== WORK TO COMPLETE ==
Copy out each of the following lines word for word.
• • • • •
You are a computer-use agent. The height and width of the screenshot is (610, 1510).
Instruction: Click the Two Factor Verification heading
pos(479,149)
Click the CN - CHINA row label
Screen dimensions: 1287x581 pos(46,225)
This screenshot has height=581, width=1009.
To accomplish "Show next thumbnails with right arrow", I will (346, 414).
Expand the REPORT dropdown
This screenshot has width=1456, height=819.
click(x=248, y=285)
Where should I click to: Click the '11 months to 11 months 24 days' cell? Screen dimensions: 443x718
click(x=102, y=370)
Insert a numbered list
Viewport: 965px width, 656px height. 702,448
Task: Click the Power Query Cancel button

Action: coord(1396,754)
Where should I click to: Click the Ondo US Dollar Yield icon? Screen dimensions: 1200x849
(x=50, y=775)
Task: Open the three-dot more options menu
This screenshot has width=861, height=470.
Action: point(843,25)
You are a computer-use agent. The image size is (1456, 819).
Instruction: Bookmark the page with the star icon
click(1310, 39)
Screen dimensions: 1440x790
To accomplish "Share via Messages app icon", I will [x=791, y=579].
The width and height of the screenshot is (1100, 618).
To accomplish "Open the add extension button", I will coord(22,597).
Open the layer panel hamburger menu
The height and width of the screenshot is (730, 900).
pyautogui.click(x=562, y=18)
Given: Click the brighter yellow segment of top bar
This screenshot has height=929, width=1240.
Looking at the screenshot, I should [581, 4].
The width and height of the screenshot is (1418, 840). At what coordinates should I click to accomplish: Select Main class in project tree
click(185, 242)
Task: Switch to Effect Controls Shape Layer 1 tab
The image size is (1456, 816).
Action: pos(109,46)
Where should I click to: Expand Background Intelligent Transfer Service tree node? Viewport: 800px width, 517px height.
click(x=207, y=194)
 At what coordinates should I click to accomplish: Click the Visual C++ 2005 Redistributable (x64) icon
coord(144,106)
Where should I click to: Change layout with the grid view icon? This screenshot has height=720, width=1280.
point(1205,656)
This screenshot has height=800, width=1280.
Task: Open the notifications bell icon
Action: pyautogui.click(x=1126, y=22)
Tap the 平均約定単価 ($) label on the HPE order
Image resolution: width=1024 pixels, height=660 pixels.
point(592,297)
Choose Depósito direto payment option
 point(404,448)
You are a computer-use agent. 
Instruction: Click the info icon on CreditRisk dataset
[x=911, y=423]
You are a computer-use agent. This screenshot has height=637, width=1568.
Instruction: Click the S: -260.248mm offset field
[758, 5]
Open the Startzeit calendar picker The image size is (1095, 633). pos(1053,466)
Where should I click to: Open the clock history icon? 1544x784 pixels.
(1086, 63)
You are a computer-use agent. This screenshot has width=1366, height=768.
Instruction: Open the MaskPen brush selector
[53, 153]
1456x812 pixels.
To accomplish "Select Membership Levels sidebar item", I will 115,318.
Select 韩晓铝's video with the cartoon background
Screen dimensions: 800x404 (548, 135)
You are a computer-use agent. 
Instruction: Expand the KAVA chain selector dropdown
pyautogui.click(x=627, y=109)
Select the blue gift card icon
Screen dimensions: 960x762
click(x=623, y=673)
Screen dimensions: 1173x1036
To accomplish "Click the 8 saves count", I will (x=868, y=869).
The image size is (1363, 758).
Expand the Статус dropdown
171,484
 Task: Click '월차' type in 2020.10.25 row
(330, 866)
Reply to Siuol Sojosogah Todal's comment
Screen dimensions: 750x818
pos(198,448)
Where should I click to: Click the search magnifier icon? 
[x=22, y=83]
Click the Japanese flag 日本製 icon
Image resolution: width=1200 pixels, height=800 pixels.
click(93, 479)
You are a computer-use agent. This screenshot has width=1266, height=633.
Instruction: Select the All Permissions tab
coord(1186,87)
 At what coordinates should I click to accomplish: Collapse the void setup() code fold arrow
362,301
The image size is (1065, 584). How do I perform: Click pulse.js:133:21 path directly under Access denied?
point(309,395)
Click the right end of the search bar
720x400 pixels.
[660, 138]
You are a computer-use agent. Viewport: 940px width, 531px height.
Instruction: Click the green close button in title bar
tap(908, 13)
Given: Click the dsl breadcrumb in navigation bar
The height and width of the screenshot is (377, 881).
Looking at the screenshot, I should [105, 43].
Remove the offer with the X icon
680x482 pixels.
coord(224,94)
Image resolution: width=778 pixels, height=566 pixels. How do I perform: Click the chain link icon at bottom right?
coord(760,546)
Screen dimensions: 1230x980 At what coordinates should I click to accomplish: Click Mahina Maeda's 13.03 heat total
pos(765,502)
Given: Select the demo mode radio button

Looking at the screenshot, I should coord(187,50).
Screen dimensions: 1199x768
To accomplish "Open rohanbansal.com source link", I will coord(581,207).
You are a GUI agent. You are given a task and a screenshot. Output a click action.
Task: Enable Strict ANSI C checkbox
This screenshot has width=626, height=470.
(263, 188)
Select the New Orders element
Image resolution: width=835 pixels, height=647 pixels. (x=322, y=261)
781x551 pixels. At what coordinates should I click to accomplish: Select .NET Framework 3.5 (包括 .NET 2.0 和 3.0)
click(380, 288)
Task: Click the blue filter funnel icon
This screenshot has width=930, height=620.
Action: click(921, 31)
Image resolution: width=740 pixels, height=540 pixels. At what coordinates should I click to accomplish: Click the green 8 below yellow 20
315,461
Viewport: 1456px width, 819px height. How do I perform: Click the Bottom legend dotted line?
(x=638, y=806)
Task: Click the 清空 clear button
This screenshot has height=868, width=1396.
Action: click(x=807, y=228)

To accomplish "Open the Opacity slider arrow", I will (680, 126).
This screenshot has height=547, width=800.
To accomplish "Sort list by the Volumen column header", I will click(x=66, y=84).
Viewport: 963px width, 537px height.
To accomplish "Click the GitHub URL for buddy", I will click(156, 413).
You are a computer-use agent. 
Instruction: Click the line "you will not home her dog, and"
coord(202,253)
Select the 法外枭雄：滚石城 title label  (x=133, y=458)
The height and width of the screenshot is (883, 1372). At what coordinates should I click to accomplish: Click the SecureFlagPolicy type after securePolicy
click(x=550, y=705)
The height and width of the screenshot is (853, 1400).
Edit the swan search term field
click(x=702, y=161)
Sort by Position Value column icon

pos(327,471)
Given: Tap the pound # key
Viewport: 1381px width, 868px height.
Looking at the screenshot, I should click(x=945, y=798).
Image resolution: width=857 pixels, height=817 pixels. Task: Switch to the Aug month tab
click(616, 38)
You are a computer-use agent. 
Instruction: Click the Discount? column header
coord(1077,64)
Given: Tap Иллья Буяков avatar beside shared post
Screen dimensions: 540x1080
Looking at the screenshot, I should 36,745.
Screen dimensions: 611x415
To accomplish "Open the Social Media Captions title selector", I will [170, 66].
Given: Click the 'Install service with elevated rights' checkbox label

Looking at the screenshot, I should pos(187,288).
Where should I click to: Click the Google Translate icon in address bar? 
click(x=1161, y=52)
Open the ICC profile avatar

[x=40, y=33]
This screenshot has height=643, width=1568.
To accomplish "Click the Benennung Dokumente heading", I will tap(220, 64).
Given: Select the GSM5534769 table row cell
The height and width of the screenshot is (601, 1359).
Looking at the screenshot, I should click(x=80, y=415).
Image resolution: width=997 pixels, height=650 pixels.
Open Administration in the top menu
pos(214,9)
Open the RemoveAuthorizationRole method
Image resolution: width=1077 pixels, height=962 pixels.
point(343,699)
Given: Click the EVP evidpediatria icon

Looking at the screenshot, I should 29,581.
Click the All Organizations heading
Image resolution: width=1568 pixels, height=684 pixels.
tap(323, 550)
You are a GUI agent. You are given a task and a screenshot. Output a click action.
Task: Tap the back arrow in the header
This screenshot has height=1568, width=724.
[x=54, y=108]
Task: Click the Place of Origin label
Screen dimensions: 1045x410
• • • • •
== OUTPUT ==
You are a computer-use agent. The height and width of the screenshot is (610, 1510).
Instruction: Click the Two Factor Verification heading
pos(479,149)
Click the CN - CHINA row label
Screen dimensions: 1287x581 pos(46,225)
This screenshot has height=581, width=1009.
To accomplish "Show next thumbnails with right arrow", I will (346, 414).
Expand the REPORT dropdown
This screenshot has width=1456, height=819.
click(x=248, y=285)
Where should I click to: Click the '11 months to 11 months 24 days' cell? Screen dimensions: 443x718
click(x=102, y=370)
Insert a numbered list
Viewport: 965px width, 656px height. 702,448
Task: Click the Power Query Cancel button

Action: coord(1396,754)
Where should I click to: Click the Ondo US Dollar Yield icon? Screen dimensions: 1200x849
(x=50, y=775)
Task: Open the three-dot more options menu
This screenshot has width=861, height=470.
Action: point(843,25)
You are a computer-use agent. The image size is (1456, 819).
Instruction: Bookmark the page with the star icon
click(1310, 39)
Screen dimensions: 1440x790
To accomplish "Share via Messages app icon", I will [x=791, y=579].
The width and height of the screenshot is (1100, 618).
To accomplish "Open the add extension button", I will coord(22,597).
Open the layer panel hamburger menu
The height and width of the screenshot is (730, 900).
pyautogui.click(x=562, y=18)
Given: Click the brighter yellow segment of top bar
This screenshot has height=929, width=1240.
Looking at the screenshot, I should [581, 4].
The width and height of the screenshot is (1418, 840). At what coordinates should I click to accomplish: Select Main class in project tree
click(185, 242)
Task: Switch to Effect Controls Shape Layer 1 tab
The image size is (1456, 816).
Action: pos(109,46)
Where should I click to: Expand Background Intelligent Transfer Service tree node? Viewport: 800px width, 517px height.
click(x=207, y=194)
 At what coordinates should I click to accomplish: Click the Visual C++ 2005 Redistributable (x64) icon
coord(144,106)
Where should I click to: Change layout with the grid view icon? This screenshot has height=720, width=1280.
point(1205,656)
This screenshot has height=800, width=1280.
Task: Open the notifications bell icon
Action: pyautogui.click(x=1126, y=22)
Tap the 平均約定単価 ($) label on the HPE order
Image resolution: width=1024 pixels, height=660 pixels.
point(592,297)
Choose Depósito direto payment option
 point(404,448)
You are a computer-use agent. 
Instruction: Click the info icon on CreditRisk dataset
[x=911, y=423]
You are a computer-use agent. This screenshot has height=637, width=1568.
Instruction: Click the S: -260.248mm offset field
[758, 5]
Open the Startzeit calendar picker The image size is (1095, 633). pos(1053,466)
Where should I click to: Open the clock history icon? 1544x784 pixels.
(1086, 63)
You are a computer-use agent. This screenshot has width=1366, height=768.
Instruction: Open the MaskPen brush selector
[53, 153]
1456x812 pixels.
To accomplish "Select Membership Levels sidebar item", I will 115,318.
Select 韩晓铝's video with the cartoon background
Screen dimensions: 800x404 (548, 135)
You are a computer-use agent. 
Instruction: Expand the KAVA chain selector dropdown
pyautogui.click(x=627, y=109)
Select the blue gift card icon
Screen dimensions: 960x762
click(x=623, y=673)
Screen dimensions: 1173x1036
To accomplish "Click the 8 saves count", I will (x=868, y=869).
The image size is (1363, 758).
Expand the Статус dropdown
171,484
 Task: Click '월차' type in 2020.10.25 row
(330, 866)
Reply to Siuol Sojosogah Todal's comment
Screen dimensions: 750x818
pos(198,448)
Where should I click to: Click the search magnifier icon? 
[x=22, y=83]
Click the Japanese flag 日本製 icon
Image resolution: width=1200 pixels, height=800 pixels.
click(93, 479)
You are a computer-use agent. This screenshot has width=1266, height=633.
Instruction: Select the All Permissions tab
coord(1186,87)
 At what coordinates should I click to accomplish: Collapse the void setup() code fold arrow
362,301
The image size is (1065, 584). How do I perform: Click pulse.js:133:21 path directly under Access denied?
point(309,395)
Click the right end of the search bar
720x400 pixels.
[660, 138]
You are a computer-use agent. Viewport: 940px width, 531px height.
Instruction: Click the green close button in title bar
tap(908, 13)
Given: Click the dsl breadcrumb in navigation bar
The height and width of the screenshot is (377, 881).
Looking at the screenshot, I should [105, 43].
Remove the offer with the X icon
680x482 pixels.
coord(224,94)
Image resolution: width=778 pixels, height=566 pixels. How do I perform: Click the chain link icon at bottom right?
coord(760,546)
Screen dimensions: 1230x980 At what coordinates should I click to accomplish: Click Mahina Maeda's 13.03 heat total
pos(765,502)
Given: Select the demo mode radio button

Looking at the screenshot, I should coord(187,50).
Screen dimensions: 1199x768
To accomplish "Open rohanbansal.com source link", I will coord(581,207).
You are a GUI agent. You are given a task and a screenshot. Output a click action.
Task: Enable Strict ANSI C checkbox
This screenshot has width=626, height=470.
(263, 188)
Select the New Orders element
Image resolution: width=835 pixels, height=647 pixels. (x=322, y=261)
781x551 pixels. At what coordinates should I click to accomplish: Select .NET Framework 3.5 (包括 .NET 2.0 和 3.0)
click(380, 288)
Task: Click the blue filter funnel icon
This screenshot has width=930, height=620.
Action: click(921, 31)
Image resolution: width=740 pixels, height=540 pixels. At what coordinates should I click to accomplish: Click the green 8 below yellow 20
315,461
Viewport: 1456px width, 819px height. How do I perform: Click the Bottom legend dotted line?
(x=638, y=806)
Task: Click the 清空 clear button
This screenshot has height=868, width=1396.
Action: click(x=807, y=228)

To accomplish "Open the Opacity slider arrow", I will (680, 126).
This screenshot has height=547, width=800.
To accomplish "Sort list by the Volumen column header", I will click(x=66, y=84).
Viewport: 963px width, 537px height.
To accomplish "Click the GitHub URL for buddy", I will click(156, 413).
You are a computer-use agent. 
Instruction: Click the line "you will not home her dog, and"
coord(202,253)
Select the 法外枭雄：滚石城 title label  (x=133, y=458)
The height and width of the screenshot is (883, 1372). At what coordinates should I click to accomplish: Click the SecureFlagPolicy type after securePolicy
click(x=550, y=705)
The height and width of the screenshot is (853, 1400).
Edit the swan search term field
click(x=702, y=161)
Sort by Position Value column icon

pos(327,471)
Given: Tap the pound # key
Viewport: 1381px width, 868px height.
Looking at the screenshot, I should click(x=945, y=798).
Image resolution: width=857 pixels, height=817 pixels. Task: Switch to the Aug month tab
click(616, 38)
You are a computer-use agent. 
Instruction: Click the Discount? column header
coord(1077,64)
Given: Tap Иллья Буяков avatar beside shared post
Screen dimensions: 540x1080
Looking at the screenshot, I should 36,745.
Screen dimensions: 611x415
To accomplish "Open the Social Media Captions title selector", I will [170, 66].
Given: Click the 'Install service with elevated rights' checkbox label

Looking at the screenshot, I should pos(187,288).
Where should I click to: Click the Google Translate icon in address bar? 
click(x=1161, y=52)
Open the ICC profile avatar

[x=40, y=33]
This screenshot has height=643, width=1568.
To accomplish "Click the Benennung Dokumente heading", I will tap(220, 64).
Given: Select the GSM5534769 table row cell
The height and width of the screenshot is (601, 1359).
Looking at the screenshot, I should click(x=80, y=415).
Image resolution: width=997 pixels, height=650 pixels.
Open Administration in the top menu
pos(214,9)
Open the RemoveAuthorizationRole method
Image resolution: width=1077 pixels, height=962 pixels.
point(343,699)
Given: Click the EVP evidpediatria icon

Looking at the screenshot, I should 29,581.
Click the All Organizations heading
Image resolution: width=1568 pixels, height=684 pixels.
tap(323, 550)
You are a GUI agent. You are given a task and a screenshot. Output a click action.
Task: Tap the back arrow in the header
This screenshot has height=1568, width=724.
[x=54, y=108]
Task: Click the Place of Origin label
Screen dimensions: 1045x410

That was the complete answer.